_GOAL_
In the records, from the line containing "How do I perform: Pick" through the end, switch "corner sofa" to "sectional sofa" and change nothing else. Return only those lines.
===============
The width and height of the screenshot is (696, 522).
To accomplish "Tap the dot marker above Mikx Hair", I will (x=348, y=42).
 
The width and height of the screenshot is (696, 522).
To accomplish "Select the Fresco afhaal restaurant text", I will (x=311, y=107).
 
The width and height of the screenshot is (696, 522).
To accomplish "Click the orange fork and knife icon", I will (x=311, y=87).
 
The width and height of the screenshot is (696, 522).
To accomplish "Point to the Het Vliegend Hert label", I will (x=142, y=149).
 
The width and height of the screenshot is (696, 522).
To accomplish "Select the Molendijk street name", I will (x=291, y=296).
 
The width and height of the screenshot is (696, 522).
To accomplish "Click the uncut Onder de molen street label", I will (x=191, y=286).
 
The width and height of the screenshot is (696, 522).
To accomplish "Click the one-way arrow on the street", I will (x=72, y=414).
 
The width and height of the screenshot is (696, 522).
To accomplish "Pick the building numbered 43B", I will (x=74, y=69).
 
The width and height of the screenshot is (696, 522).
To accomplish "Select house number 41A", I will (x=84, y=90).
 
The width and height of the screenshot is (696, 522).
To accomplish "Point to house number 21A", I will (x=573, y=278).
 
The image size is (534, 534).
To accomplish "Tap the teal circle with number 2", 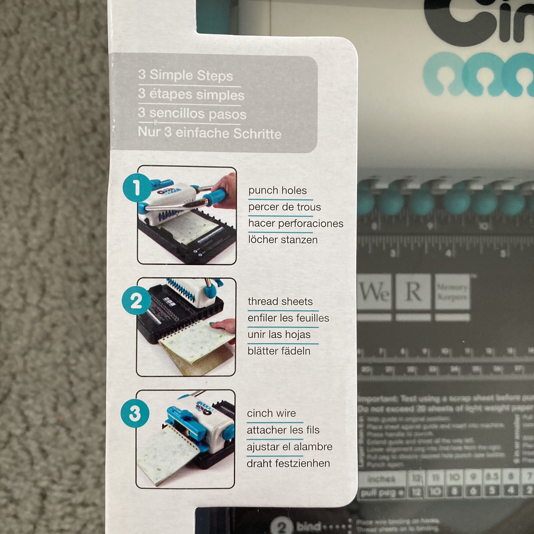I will click(x=136, y=301).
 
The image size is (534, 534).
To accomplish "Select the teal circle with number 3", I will click(x=135, y=413).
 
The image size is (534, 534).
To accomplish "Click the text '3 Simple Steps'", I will click(x=186, y=75).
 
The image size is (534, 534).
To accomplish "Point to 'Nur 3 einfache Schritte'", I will click(x=210, y=133).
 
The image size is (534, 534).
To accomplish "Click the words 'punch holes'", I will click(x=277, y=191).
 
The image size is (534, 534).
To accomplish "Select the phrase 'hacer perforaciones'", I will click(x=296, y=223).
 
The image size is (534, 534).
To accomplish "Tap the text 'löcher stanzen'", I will click(x=283, y=240).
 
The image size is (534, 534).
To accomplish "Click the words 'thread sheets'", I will click(x=280, y=301).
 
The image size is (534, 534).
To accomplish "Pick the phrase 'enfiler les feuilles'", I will click(x=288, y=318).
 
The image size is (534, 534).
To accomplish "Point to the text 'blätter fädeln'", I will click(x=279, y=351).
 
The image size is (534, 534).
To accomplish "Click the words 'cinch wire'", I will click(x=271, y=413).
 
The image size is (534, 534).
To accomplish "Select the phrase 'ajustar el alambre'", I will click(x=289, y=447).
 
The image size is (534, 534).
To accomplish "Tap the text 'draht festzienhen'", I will click(x=288, y=463).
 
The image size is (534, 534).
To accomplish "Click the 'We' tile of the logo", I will click(x=374, y=291).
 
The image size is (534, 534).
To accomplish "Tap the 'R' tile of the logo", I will click(x=413, y=291).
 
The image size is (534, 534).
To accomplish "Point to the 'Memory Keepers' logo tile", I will click(x=452, y=291).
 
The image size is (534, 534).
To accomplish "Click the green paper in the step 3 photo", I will click(x=167, y=457).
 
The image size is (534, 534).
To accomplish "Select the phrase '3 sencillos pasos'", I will click(x=192, y=113).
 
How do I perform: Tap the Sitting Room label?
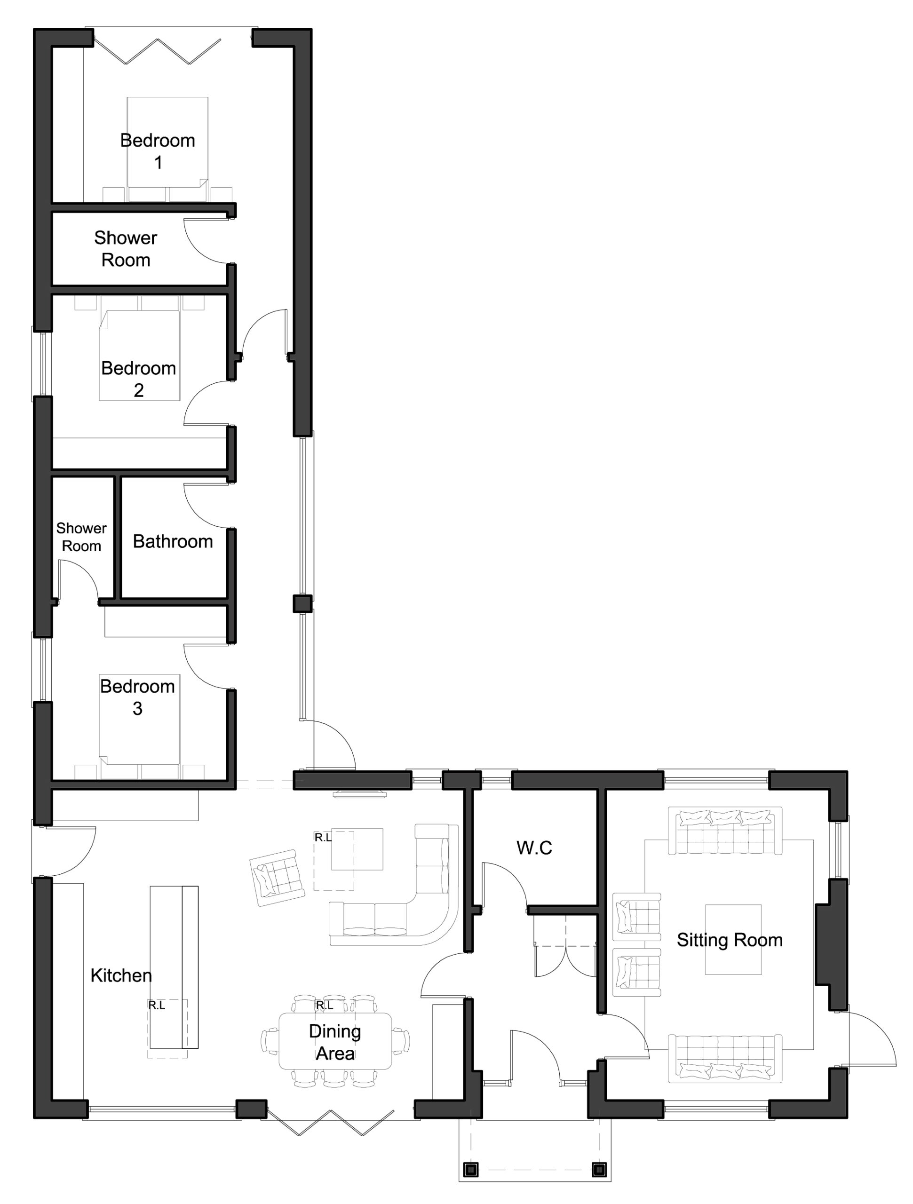(730, 940)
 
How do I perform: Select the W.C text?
(534, 848)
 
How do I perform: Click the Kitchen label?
(121, 975)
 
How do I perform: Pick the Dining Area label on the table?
(335, 1042)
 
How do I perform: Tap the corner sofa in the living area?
(430, 903)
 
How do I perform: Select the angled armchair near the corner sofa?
(277, 877)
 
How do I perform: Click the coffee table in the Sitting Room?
(733, 940)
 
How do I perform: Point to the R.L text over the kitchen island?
(157, 1006)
===============
_ANSWER TO THIS TASK_
How do I perform: Pick the Dining Area label on the table?
(335, 1042)
 
How do I perform: Tap the sectional sofa in the living area?
(430, 903)
 
How do I perform: Select the angled armchair near the sectional sofa?
(277, 877)
 
How do I perform: Click the coffee table in the Sitting Room?
(733, 940)
 
How do I perform: Point to the R.L text over the kitchen island?
(157, 1006)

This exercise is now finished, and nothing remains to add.